Die USA sind seit 2015 wichtigster Absatzmarkt für deutsche Warenexporte. Deutsche und US-amerikanische Unternehmen gehören zu den bedeutendsten ausländischen Investoren und Arbeitgebern im jeweils anderen Markt. Die Beziehungen zu den USA sind eine wichtige Stütze für Arbeitsplätze und Wohlstand in Deutschland. Genauso profitiert die US-Wirtschaft von reibungslosen Wirtschaftsbeziehungen zu Deutschland und der EU. Das zeigt ein Blick auf die Daten zur transatlantischen Wirtschaft:
- 2023 betrug der Wert deutscher Warenexporte in die USA 158 Milliarden Euro und machte damit 9,9 Prozent der Gesamtexporte Deutschlands aus (Statistisches Bundesamt).
- Deutschland importierte 2023 Waren im Wert von 95 Milliarden Euro aus den USA. Bei den Warenimporten waren die USA Deutschlands drittwichtigster Partner nach China und den Niederlanden (Statistisches Bundesamt).
- Im ersten Halbjahr 2024 waren die USA Deutschlands wichtigster Handelspartner für Waren insgesamt und lösten somit China ab.
- Deutschland ist im Warenhandel der siebtgrößte Absatzmarkt für die USA, der viertwichtigste Bezugsmarkt und viertwichtigste Handelspartner insgesamt (nach Mexiko, Kanada und China; U.S. Census Bureau).
- Deutsche Investoren halten in den USA Investitionsbestände in Höhe von 658 Milliarden US-Dollar (Zahlen für 2023, Bureau of Economic Analysis).

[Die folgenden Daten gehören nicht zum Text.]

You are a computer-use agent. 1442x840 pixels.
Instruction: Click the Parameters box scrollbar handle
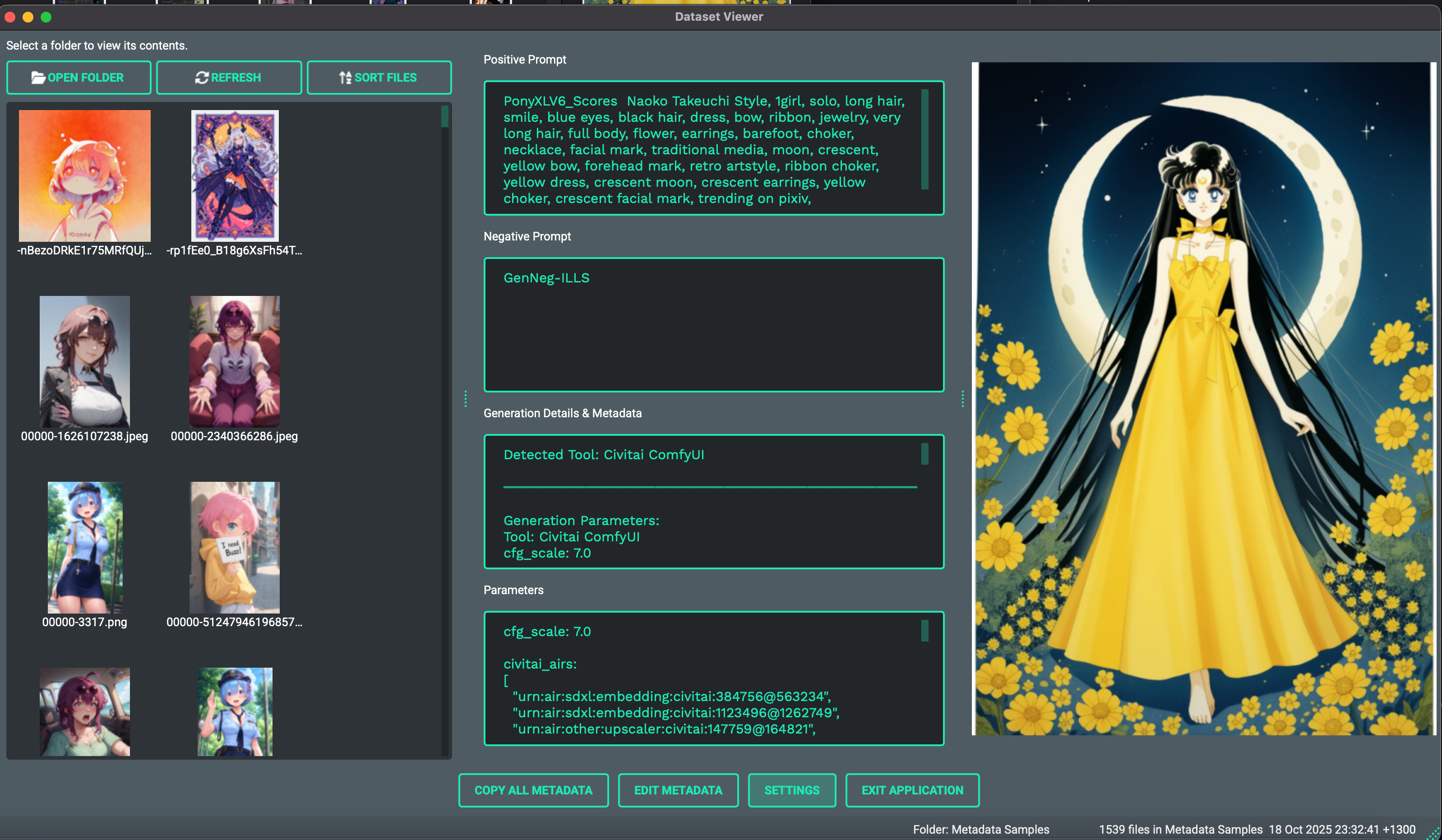tap(924, 631)
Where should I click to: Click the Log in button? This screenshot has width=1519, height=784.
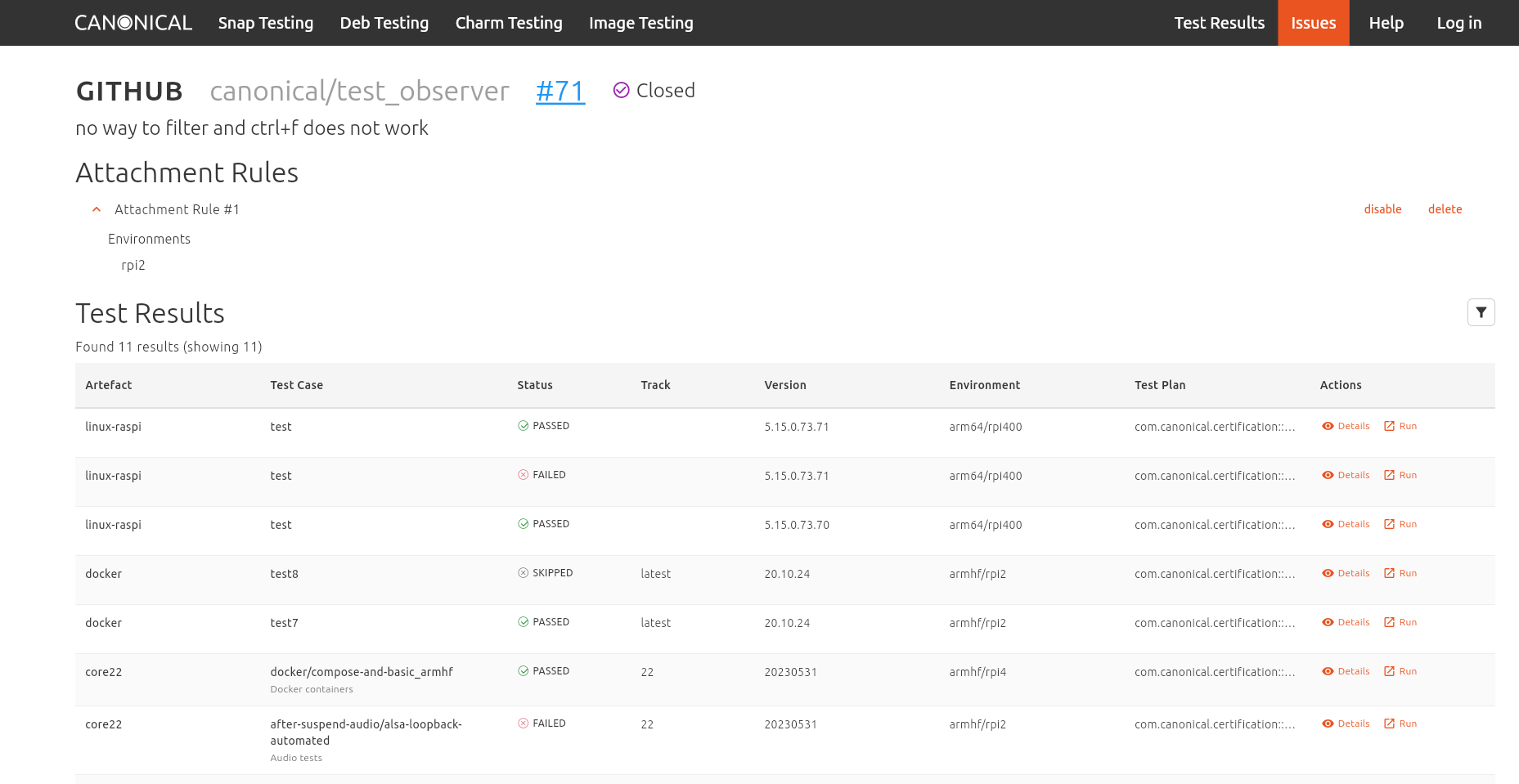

In Unternehmen mit Beteiligung deutscher Investoren arbeiten in den USA rund 923.600 Arbeitnehmer (Zahlen für 2021 – neuere Zahlen sind noch nicht verfügbar; „Majority-Owned Bank and Nonbank U.S. Affiliates“, „By Country of UBO“, Bureau of Economic Analysis).
- 2023 hielten US-Investoren Investitionsbestände in Höhe von rund 193 Milliarden US-Dollar in Deutschland. Mit diesen Investitionen verbunden waren 2022 Beteiligungen an 1.837 Unternehmen mit 637.500 Mitarbeiterinnen und Mitarbeitern („Majority-Owned Foreign Affiliates“, Bureau of Economic Analysis). Wenn man nicht das unmittelbare Kapitalgeberland, sondern den Sitz der Konzernspitze betrachtet, waren die USA 2022 der wichtigste ausländische Investor in Deutschland (Bundesbank).
- Die EU und die USA erwirtschafteten 2023 gemeinsam 43 Prozent des globalen Bruttoinlandsproduktes (GDP; World Bank) und standen für 54 Prozent der weltweiten ausländischen Direktinvestitionsbestände (Outward Stock; UNCTAD).
Auch wenn die Wirtschaft eng verflochten ist, sollte der Abbau von Barrieren im transatlantischen Handel weiter vorangetrieben werden, beispielsweise durch regulatorische Zusammenarbeit. Die EU und die USA sollten zudem daran arbeiten, ihre bilateralen Konflikte endgültig beizulegen. Der BDI wird die transatlantische Handelspolitik weiterhin eng begleiten, auch über die im Sommer 2021 gegründete Transatlantic Business Initiative (TBI).